WHAT IS NEEDED
Without leaving out a single line, copy the records exactly.

[[ DATA SUPPLIED, beginning ]]

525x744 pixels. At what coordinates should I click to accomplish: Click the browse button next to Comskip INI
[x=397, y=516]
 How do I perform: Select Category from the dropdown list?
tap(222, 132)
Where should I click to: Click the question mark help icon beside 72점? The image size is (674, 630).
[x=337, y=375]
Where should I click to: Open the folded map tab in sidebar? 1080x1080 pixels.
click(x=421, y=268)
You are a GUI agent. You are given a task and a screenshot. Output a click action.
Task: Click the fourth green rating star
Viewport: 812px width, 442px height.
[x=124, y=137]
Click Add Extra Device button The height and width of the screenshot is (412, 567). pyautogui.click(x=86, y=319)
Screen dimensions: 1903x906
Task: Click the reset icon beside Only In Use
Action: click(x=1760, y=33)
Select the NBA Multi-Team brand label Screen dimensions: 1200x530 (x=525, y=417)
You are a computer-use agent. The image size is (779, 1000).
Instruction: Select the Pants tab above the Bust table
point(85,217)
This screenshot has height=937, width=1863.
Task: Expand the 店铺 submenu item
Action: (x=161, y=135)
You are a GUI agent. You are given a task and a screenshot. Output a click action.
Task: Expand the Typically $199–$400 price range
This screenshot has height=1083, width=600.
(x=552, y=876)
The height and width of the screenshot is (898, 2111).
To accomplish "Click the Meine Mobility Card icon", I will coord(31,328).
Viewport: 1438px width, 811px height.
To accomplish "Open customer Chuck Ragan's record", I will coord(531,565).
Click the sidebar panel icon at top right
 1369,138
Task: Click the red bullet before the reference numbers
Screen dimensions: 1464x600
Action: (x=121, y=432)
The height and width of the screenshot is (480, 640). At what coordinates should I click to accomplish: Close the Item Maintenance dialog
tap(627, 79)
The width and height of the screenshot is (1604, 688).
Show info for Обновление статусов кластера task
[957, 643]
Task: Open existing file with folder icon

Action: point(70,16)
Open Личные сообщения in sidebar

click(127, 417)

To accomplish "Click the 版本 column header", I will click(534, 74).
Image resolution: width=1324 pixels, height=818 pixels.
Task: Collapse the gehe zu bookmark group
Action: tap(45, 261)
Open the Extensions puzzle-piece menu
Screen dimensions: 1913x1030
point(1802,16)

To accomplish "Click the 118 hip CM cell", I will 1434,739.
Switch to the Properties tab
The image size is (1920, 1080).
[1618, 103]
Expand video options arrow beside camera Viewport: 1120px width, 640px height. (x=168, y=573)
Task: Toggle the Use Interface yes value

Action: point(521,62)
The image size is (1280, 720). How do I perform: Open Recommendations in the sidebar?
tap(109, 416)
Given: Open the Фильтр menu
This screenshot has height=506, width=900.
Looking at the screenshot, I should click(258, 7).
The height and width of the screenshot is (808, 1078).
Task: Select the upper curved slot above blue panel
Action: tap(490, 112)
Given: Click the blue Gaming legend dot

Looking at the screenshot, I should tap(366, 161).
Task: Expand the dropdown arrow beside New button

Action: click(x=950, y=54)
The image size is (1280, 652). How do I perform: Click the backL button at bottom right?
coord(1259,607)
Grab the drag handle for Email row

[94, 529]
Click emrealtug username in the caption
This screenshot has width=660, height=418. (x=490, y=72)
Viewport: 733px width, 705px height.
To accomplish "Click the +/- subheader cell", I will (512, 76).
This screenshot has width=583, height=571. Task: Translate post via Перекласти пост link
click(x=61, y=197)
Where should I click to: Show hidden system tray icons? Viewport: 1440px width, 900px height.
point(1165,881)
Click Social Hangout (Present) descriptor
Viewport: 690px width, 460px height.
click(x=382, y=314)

[[ DATA SUPPLIED, end ]]

ANSWER TO THIS PROBLEM
525x744 pixels. At what coordinates should I click to accomplish: Click the browse button next to Comskip INI
[x=397, y=516]
 How do I perform: Select Category from the dropdown list?
tap(222, 132)
Where should I click to: Click the question mark help icon beside 72점? The image size is (674, 630).
[x=337, y=375]
Where should I click to: Open the folded map tab in sidebar? 1080x1080 pixels.
click(x=421, y=268)
You are a GUI agent. You are given a task and a screenshot. Output a click action.
Task: Click the fourth green rating star
Viewport: 812px width, 442px height.
[x=124, y=137]
Click Add Extra Device button The height and width of the screenshot is (412, 567). pyautogui.click(x=86, y=319)
Screen dimensions: 1903x906
Task: Click the reset icon beside Only In Use
Action: click(x=1760, y=33)
Select the NBA Multi-Team brand label Screen dimensions: 1200x530 (x=525, y=417)
You are a computer-use agent. The image size is (779, 1000).
Instruction: Select the Pants tab above the Bust table
point(85,217)
This screenshot has height=937, width=1863.
Task: Expand the 店铺 submenu item
Action: (x=161, y=135)
You are a GUI agent. You are given a task and a screenshot. Output a click action.
Task: Expand the Typically $199–$400 price range
This screenshot has height=1083, width=600.
(x=552, y=876)
The height and width of the screenshot is (898, 2111).
To accomplish "Click the Meine Mobility Card icon", I will coord(31,328).
Viewport: 1438px width, 811px height.
To accomplish "Open customer Chuck Ragan's record", I will coord(531,565).
Click the sidebar panel icon at top right
 1369,138
Task: Click the red bullet before the reference numbers
Screen dimensions: 1464x600
Action: (x=121, y=432)
The height and width of the screenshot is (480, 640). At what coordinates should I click to accomplish: Close the Item Maintenance dialog
tap(627, 79)
The width and height of the screenshot is (1604, 688).
Show info for Обновление статусов кластера task
[957, 643]
Task: Open existing file with folder icon

Action: point(70,16)
Open Личные сообщения in sidebar

click(127, 417)

To accomplish "Click the 版本 column header", I will click(534, 74).
Image resolution: width=1324 pixels, height=818 pixels.
Task: Collapse the gehe zu bookmark group
Action: tap(45, 261)
Open the Extensions puzzle-piece menu
Screen dimensions: 1913x1030
point(1802,16)

To accomplish "Click the 118 hip CM cell", I will 1434,739.
Switch to the Properties tab
The image size is (1920, 1080).
[1618, 103]
Expand video options arrow beside camera Viewport: 1120px width, 640px height. (x=168, y=573)
Task: Toggle the Use Interface yes value

Action: point(521,62)
The image size is (1280, 720). How do I perform: Open Recommendations in the sidebar?
tap(109, 416)
Given: Open the Фильтр menu
This screenshot has height=506, width=900.
Looking at the screenshot, I should click(258, 7).
The height and width of the screenshot is (808, 1078).
Task: Select the upper curved slot above blue panel
Action: tap(490, 112)
Given: Click the blue Gaming legend dot

Looking at the screenshot, I should tap(366, 161).
Task: Expand the dropdown arrow beside New button

Action: click(x=950, y=54)
The image size is (1280, 652). How do I perform: Click the backL button at bottom right?
coord(1259,607)
Grab the drag handle for Email row

[94, 529]
Click emrealtug username in the caption
This screenshot has width=660, height=418. (x=490, y=72)
Viewport: 733px width, 705px height.
To accomplish "Click the +/- subheader cell", I will (512, 76).
This screenshot has width=583, height=571. Task: Translate post via Перекласти пост link
click(x=61, y=197)
Where should I click to: Show hidden system tray icons? Viewport: 1440px width, 900px height.
point(1165,881)
Click Social Hangout (Present) descriptor
Viewport: 690px width, 460px height.
click(x=382, y=314)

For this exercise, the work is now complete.